*WHAT THIS TASK INVOLVES:*
After locating the line with "Downloads (103, 1384)", set down that line and all the lines that follow it, unchanged, to the end of the records; omit the pictures.

○ ○ ○ ○ ○ ○ ○

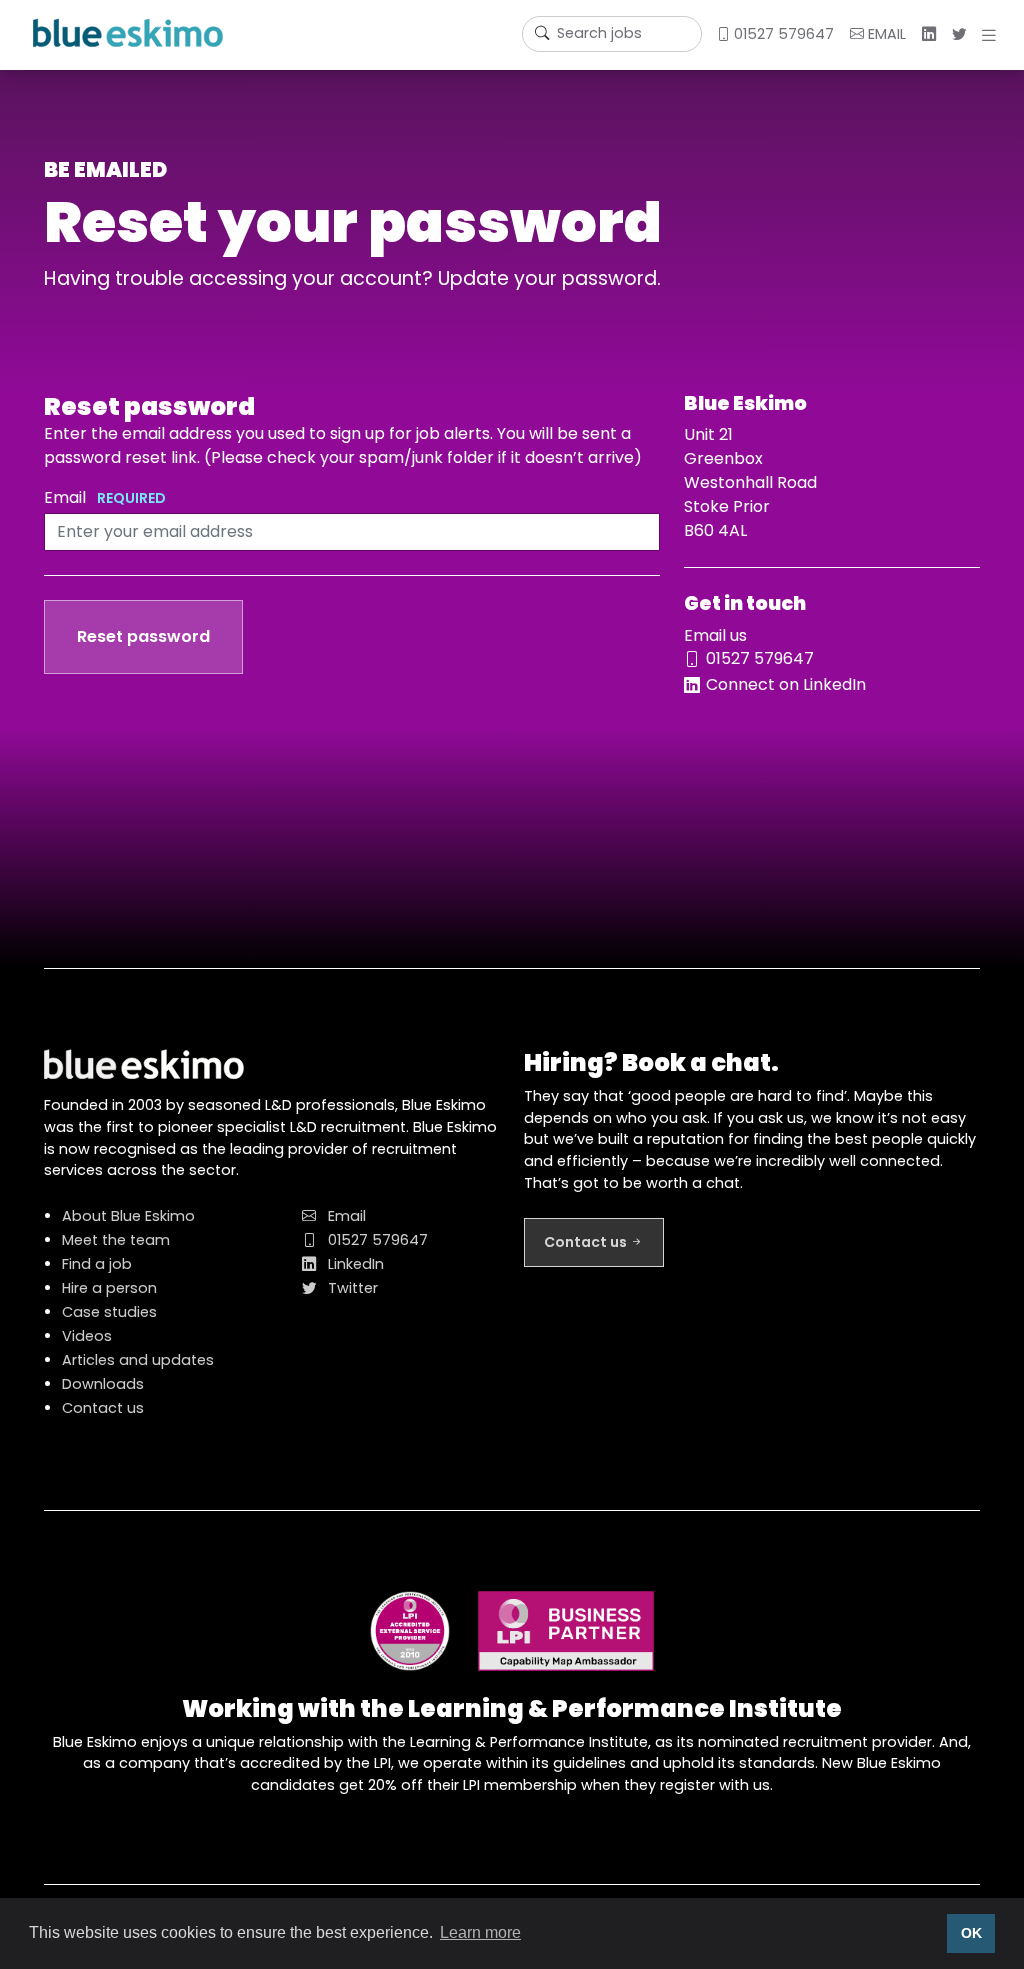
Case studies (109, 1312)
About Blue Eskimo (128, 1216)
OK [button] (971, 1933)
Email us (715, 635)
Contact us (103, 1408)
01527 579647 (782, 34)
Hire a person (109, 1288)
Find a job (97, 1264)
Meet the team (116, 1240)
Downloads (103, 1384)
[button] (993, 35)
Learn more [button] (480, 1932)
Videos (87, 1336)
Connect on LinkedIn (786, 684)
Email (105, 497)
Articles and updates (138, 1360)
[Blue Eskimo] (128, 33)
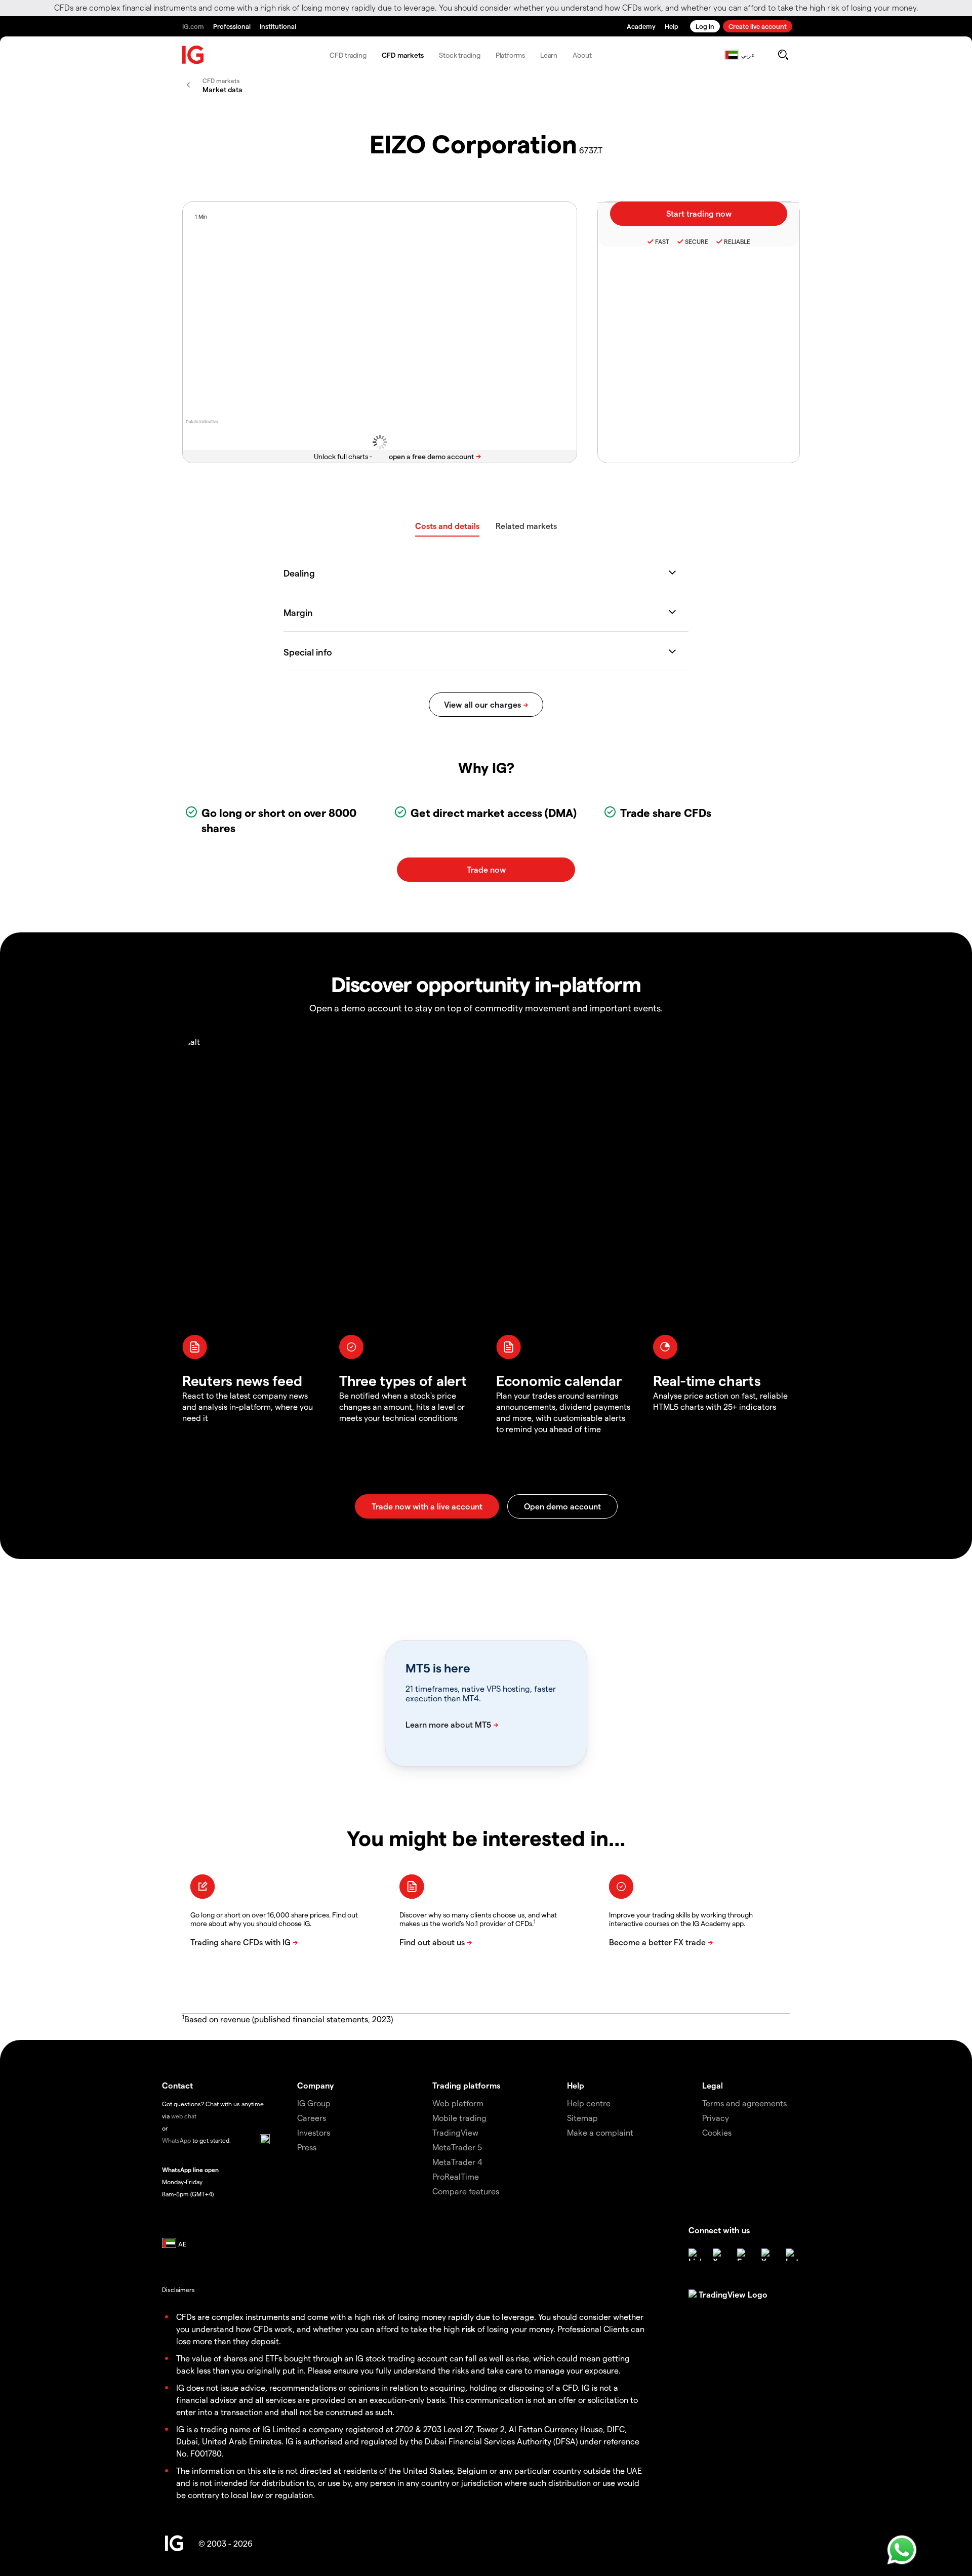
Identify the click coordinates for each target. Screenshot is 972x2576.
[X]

○ ○ ○ ○ ○ ○ ○

*RESPONSE TO THIS EXERCISE:*
Downloads (103, 1384)
[button] (993, 35)
Learn more [button] (480, 1932)
Videos (87, 1336)
Connect on LinkedIn (786, 684)
Email (105, 497)
Articles and updates (138, 1360)
[Blue Eskimo] (128, 33)
Identify the click coordinates for each target. Screenshot is 972x2576.
[X]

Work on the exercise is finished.